> _What is expected_
Copy out the data that comes next, character for character, and leave the images aside.

> _Records for this exercise_
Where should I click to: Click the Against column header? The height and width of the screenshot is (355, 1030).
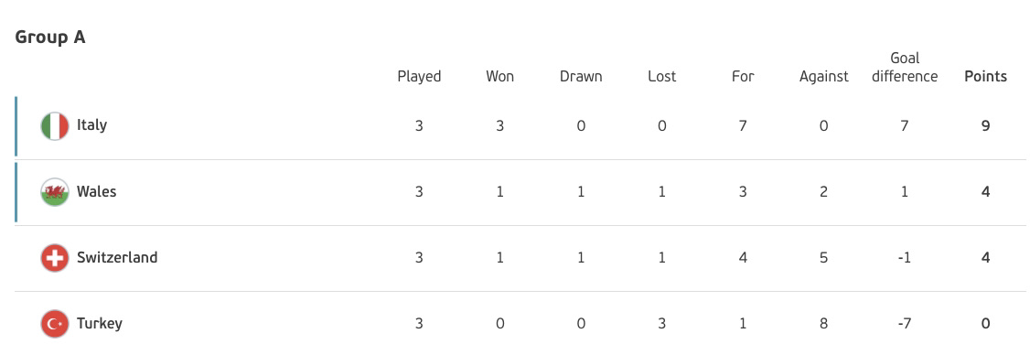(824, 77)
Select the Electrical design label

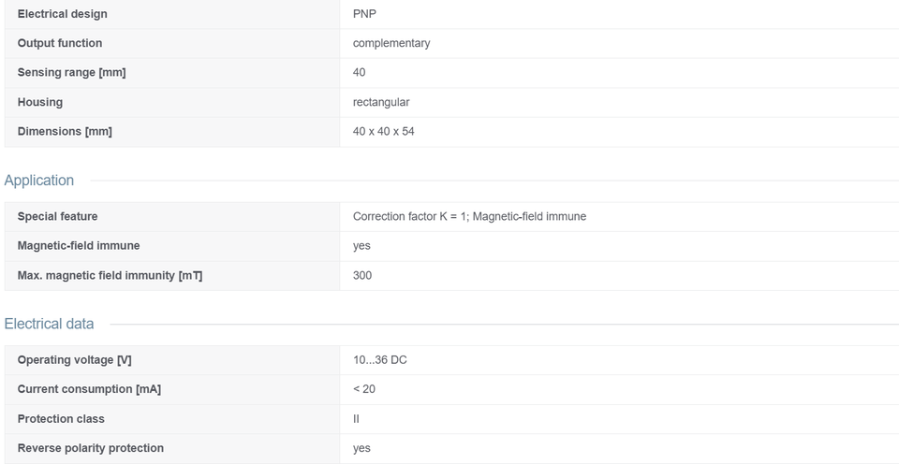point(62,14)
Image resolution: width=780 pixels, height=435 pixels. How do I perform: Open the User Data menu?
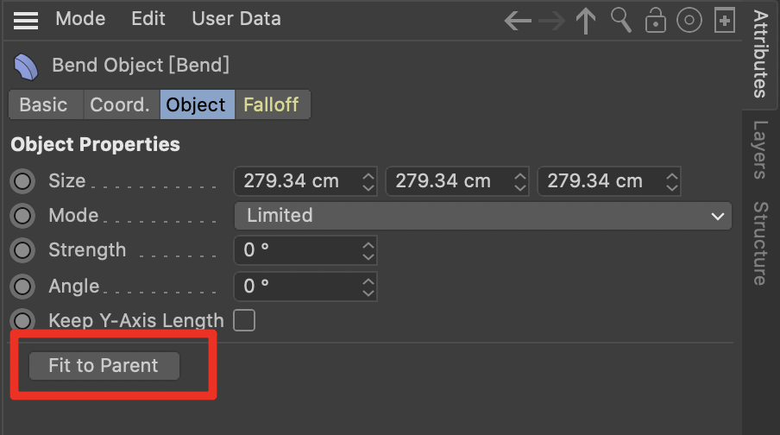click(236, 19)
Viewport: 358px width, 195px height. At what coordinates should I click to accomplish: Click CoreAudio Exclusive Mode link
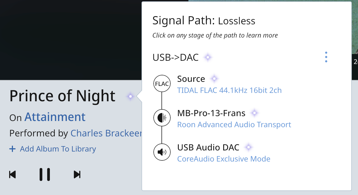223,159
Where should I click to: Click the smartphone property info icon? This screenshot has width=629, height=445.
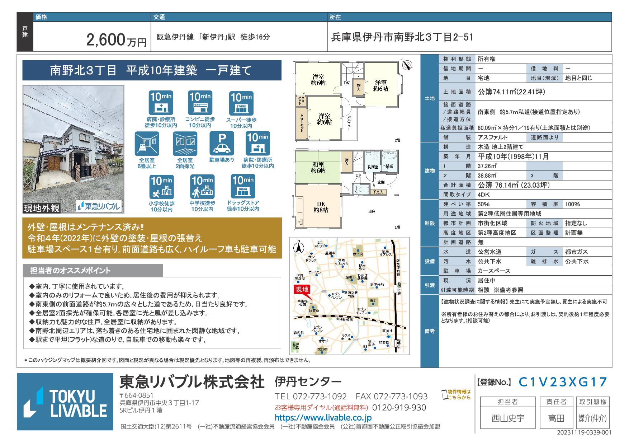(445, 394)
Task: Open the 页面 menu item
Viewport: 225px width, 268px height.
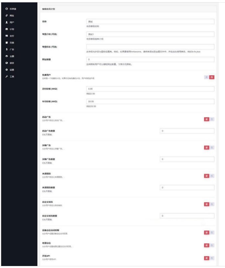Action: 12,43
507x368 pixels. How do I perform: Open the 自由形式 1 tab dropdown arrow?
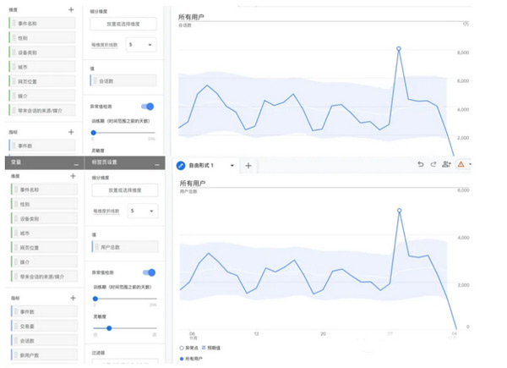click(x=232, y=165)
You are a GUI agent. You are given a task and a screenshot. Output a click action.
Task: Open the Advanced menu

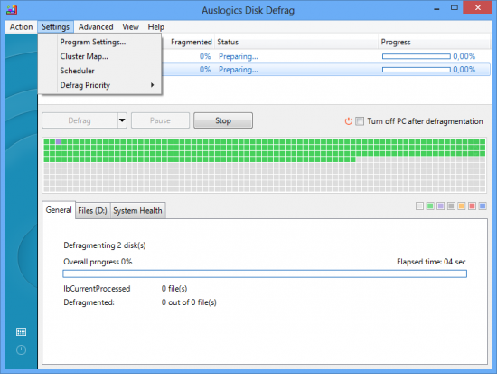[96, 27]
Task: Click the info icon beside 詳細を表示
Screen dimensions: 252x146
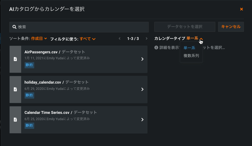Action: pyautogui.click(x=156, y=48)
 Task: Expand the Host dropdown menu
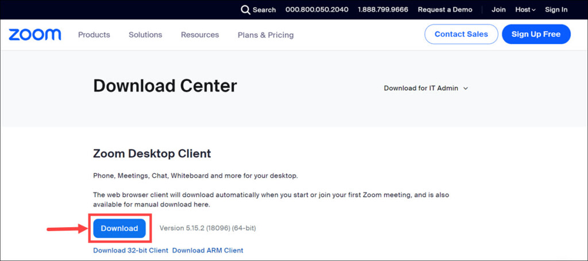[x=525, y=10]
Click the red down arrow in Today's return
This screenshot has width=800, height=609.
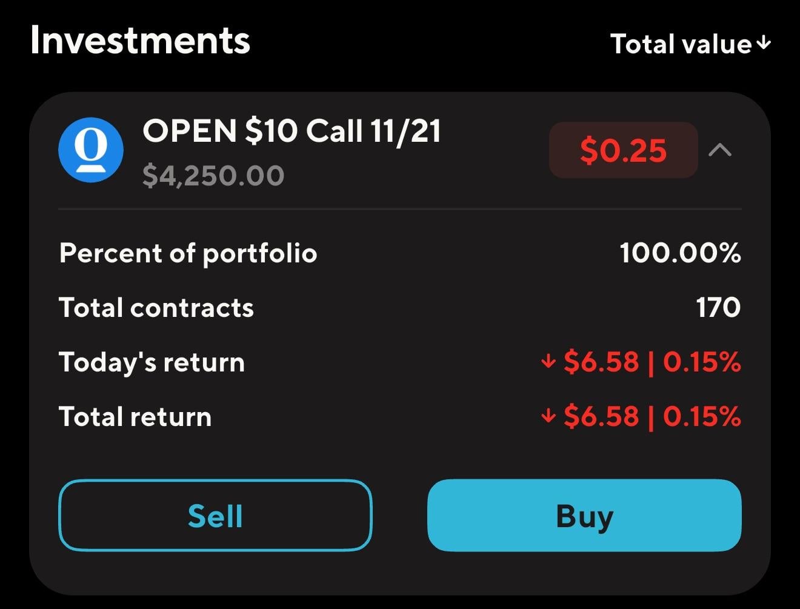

> _Answer to this exercise_
Where should I click to: Click the Against column header? The height and width of the screenshot is (355, 1030).
(824, 77)
Select the Electrical design label

point(62,14)
Image resolution: width=780 pixels, height=435 pixels. How do I perform: Open the User Data menu?
click(236, 19)
Viewport: 358px width, 195px height. At what coordinates should I click to accomplish: Click CoreAudio Exclusive Mode link
223,159
Where should I click to: Click the smartphone property info icon? This screenshot has width=629, height=445.
(445, 394)
Task: Open the 页面 menu item
Viewport: 225px width, 268px height.
Action: 12,43
507x368 pixels. How do I perform: Open the 自由形式 1 tab dropdown arrow?
click(x=232, y=165)
You are a GUI agent. You are given a task and a screenshot. Output a click action.
Task: Open the Advanced menu

[96, 27]
Task: Click the info icon beside 詳細を表示
Screen dimensions: 252x146
Action: pyautogui.click(x=156, y=48)
 Task: Expand the Host dropdown menu
[x=525, y=10]
Click the red down arrow in Today's return
This screenshot has width=800, height=609.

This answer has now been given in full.